La vicenda che Murgia articola nelle quasi duecento pagine di testo ruota attorno al binomio Chirù-Eleonora, il quale si configura come il filo rosso che trasporta il lettore dall’inizio alla fine. Chirù è un ragazzo diciottenne dai riccioli fluidi, timido e astuto che cerca in Eleonora lo strumento per crescere, maturare ed uscire da un bozzolo di insicurezza per spiccare il volo. Eleonora è invece la sua maestra di vita, colei che lo inizia all’ipocrisia strisciante e intrinseca dell’uomo; gli insegna a munirsi di una maschera, a leggere le altrui finzioni e tale rivelazione costituirà la loro rovina.


Il personaggio di Eleonora è sicuramente il più interessante e contraddittorio  e l’autrice ne sviscera le sottili ipocrisie, le riflessioni puntuali velate da un cinismo che si mescola col realismo della quotidianità; cerca di descrivere la donna matura, più che trentenne, alla luce dell’esperienza dell’infanzia, dei rapporti incrinati con la famiglia di sangue, padre, madre e fratello che assumono, nel corso dello svolgimento narrativo, un peso crescentemente insignificante.
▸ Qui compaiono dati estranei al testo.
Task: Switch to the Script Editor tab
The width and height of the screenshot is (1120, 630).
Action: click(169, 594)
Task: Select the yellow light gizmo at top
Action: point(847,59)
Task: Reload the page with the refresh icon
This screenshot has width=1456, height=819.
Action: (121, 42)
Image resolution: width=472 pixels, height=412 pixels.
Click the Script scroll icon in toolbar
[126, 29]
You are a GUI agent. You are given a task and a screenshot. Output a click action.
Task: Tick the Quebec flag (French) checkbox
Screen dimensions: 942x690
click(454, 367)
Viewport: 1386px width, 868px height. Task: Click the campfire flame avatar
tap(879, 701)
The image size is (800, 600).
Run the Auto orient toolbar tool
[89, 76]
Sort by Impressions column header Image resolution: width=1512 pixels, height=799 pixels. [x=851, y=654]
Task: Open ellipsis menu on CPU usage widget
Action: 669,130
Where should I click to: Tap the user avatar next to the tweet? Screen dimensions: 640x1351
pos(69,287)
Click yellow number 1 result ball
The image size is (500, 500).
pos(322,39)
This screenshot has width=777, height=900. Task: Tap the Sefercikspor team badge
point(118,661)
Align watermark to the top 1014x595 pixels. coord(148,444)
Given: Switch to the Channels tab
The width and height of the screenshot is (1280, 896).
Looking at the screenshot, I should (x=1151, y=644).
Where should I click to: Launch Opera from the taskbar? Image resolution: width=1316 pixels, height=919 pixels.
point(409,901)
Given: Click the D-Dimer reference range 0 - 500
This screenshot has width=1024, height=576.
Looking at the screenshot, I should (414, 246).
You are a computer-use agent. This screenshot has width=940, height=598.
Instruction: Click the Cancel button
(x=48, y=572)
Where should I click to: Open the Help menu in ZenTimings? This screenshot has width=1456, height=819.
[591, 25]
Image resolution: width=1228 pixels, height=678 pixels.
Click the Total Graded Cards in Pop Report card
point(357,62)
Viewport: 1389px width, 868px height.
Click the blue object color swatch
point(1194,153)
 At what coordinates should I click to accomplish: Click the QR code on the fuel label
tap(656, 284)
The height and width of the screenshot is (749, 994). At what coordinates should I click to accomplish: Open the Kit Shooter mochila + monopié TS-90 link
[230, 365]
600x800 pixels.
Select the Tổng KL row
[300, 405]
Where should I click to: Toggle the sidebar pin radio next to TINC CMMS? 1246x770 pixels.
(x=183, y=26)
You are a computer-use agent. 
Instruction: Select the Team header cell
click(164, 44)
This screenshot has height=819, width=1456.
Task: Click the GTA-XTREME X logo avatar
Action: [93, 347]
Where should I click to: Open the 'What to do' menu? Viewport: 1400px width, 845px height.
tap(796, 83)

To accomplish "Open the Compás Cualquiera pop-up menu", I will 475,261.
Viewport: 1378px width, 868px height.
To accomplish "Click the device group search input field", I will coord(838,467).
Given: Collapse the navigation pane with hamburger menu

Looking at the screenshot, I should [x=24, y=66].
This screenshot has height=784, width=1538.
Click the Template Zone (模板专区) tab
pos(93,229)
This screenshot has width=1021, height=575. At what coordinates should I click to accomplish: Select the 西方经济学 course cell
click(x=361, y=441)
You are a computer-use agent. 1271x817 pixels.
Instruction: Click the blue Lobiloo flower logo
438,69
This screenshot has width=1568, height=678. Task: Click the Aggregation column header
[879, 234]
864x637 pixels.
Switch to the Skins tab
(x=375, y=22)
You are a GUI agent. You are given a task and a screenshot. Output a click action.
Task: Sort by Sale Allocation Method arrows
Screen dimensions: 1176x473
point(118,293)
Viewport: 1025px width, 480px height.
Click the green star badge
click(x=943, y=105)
Eleonora è anche il prototipo della “maestra spirituale” che, nella tradizione sarda, è una figura esterna alla famiglia la quale si prende cura della maturazione e dell’educazione extrascolastica di un ragazzo o di una ragazza. Tra i due soggetti si crea quindi un legame sia affettivo-emotivo che intellettuale che esula completamente dalla parentela di sangue ed è questa tipologia relazionale che Eleonora avidamente cerca e puntualmente trova.


L’architettura narrativa è poi sorretta da uno stile letterario preciso, ficcante, puntuale, caratterizzato da una proprietà lessicale e linguistica che raramente ho trovato nella narrativa italiana e che mi ha immediatamente suscitato un paragone tanto scomodo quanto corretto con Philip Roth. Murgia è capace in poche parole di esprimere un concetto denso di significato sul quale si è costretti a tornare più volte, non perché risulti incomprensibile, tutt’altro, ma perché è impossibile non essere catturati o affascinati da come l’autrice sarda plasma le parole e le frasi.